═══ Exercise data ═══

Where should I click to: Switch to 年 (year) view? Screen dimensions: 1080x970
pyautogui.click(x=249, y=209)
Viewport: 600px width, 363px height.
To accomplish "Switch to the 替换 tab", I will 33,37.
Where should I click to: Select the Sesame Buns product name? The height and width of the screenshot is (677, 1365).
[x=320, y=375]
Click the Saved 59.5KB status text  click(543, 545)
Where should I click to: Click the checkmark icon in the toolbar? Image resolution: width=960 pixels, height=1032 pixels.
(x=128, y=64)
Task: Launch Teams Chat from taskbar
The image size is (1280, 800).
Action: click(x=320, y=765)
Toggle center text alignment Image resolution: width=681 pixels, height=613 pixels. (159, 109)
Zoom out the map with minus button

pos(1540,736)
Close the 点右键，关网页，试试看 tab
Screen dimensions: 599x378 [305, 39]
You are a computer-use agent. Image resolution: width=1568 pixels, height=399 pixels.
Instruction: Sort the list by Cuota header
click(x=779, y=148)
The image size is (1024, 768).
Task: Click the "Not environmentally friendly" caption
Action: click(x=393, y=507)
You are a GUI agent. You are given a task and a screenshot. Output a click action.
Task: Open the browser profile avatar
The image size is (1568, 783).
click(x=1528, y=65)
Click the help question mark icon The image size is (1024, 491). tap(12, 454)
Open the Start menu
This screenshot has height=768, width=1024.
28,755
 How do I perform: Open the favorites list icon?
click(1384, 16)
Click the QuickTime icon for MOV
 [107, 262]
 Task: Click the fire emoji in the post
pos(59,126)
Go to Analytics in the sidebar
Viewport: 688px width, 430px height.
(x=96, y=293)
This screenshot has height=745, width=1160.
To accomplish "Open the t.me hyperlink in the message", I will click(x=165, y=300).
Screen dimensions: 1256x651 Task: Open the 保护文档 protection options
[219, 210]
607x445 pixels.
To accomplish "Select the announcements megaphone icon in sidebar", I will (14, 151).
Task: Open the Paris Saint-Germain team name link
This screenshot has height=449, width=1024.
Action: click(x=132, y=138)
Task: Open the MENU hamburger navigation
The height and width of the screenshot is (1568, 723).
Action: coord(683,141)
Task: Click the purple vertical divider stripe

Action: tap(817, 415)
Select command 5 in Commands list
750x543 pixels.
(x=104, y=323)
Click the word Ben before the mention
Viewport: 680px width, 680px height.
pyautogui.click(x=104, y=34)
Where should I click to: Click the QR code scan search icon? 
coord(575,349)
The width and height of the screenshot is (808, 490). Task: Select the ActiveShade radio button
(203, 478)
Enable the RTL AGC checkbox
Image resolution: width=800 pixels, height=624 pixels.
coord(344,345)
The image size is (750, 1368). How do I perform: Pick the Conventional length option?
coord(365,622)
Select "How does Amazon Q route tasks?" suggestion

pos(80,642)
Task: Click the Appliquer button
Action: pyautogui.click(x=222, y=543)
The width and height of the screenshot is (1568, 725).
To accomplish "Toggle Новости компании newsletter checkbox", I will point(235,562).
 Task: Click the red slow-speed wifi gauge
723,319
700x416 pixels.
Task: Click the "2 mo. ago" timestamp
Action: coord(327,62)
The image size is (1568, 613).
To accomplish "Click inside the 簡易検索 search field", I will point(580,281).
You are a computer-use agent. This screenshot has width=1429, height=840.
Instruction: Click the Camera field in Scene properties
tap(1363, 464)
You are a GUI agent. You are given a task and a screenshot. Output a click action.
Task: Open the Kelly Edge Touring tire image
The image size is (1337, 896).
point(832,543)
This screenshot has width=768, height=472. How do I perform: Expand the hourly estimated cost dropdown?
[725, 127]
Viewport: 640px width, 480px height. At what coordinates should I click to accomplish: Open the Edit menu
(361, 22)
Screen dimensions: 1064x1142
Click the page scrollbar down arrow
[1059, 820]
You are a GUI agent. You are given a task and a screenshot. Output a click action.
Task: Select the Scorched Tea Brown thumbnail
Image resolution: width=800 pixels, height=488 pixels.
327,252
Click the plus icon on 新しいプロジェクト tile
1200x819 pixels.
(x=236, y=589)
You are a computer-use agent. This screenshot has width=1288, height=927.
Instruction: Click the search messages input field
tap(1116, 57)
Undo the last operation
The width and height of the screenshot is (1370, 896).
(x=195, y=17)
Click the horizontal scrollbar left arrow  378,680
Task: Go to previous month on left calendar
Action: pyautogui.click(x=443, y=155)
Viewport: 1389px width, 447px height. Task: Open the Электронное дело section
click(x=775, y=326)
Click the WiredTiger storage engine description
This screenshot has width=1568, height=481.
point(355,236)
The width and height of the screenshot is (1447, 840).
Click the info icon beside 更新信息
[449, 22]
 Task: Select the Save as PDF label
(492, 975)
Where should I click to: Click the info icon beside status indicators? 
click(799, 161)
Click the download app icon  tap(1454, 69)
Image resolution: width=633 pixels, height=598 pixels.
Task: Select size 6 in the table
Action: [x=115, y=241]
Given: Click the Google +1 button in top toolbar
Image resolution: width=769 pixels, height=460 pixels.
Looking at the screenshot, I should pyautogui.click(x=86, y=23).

═══

▸ **Exercise brief**:
The lines above starting at the one that contains "Screen dimensions: 1064x1142" and ending at the one that contains "Click the plus icon on 新しいプロジェクト tile" must be transcribed exactly, and no other lines may appear.

▸ **Solution for this problem**:
Screen dimensions: 1064x1142
Click the page scrollbar down arrow
[1059, 820]
You are a GUI agent. You are given a task and a screenshot. Output a click action.
Task: Select the Scorched Tea Brown thumbnail
Image resolution: width=800 pixels, height=488 pixels.
327,252
Click the plus icon on 新しいプロジェクト tile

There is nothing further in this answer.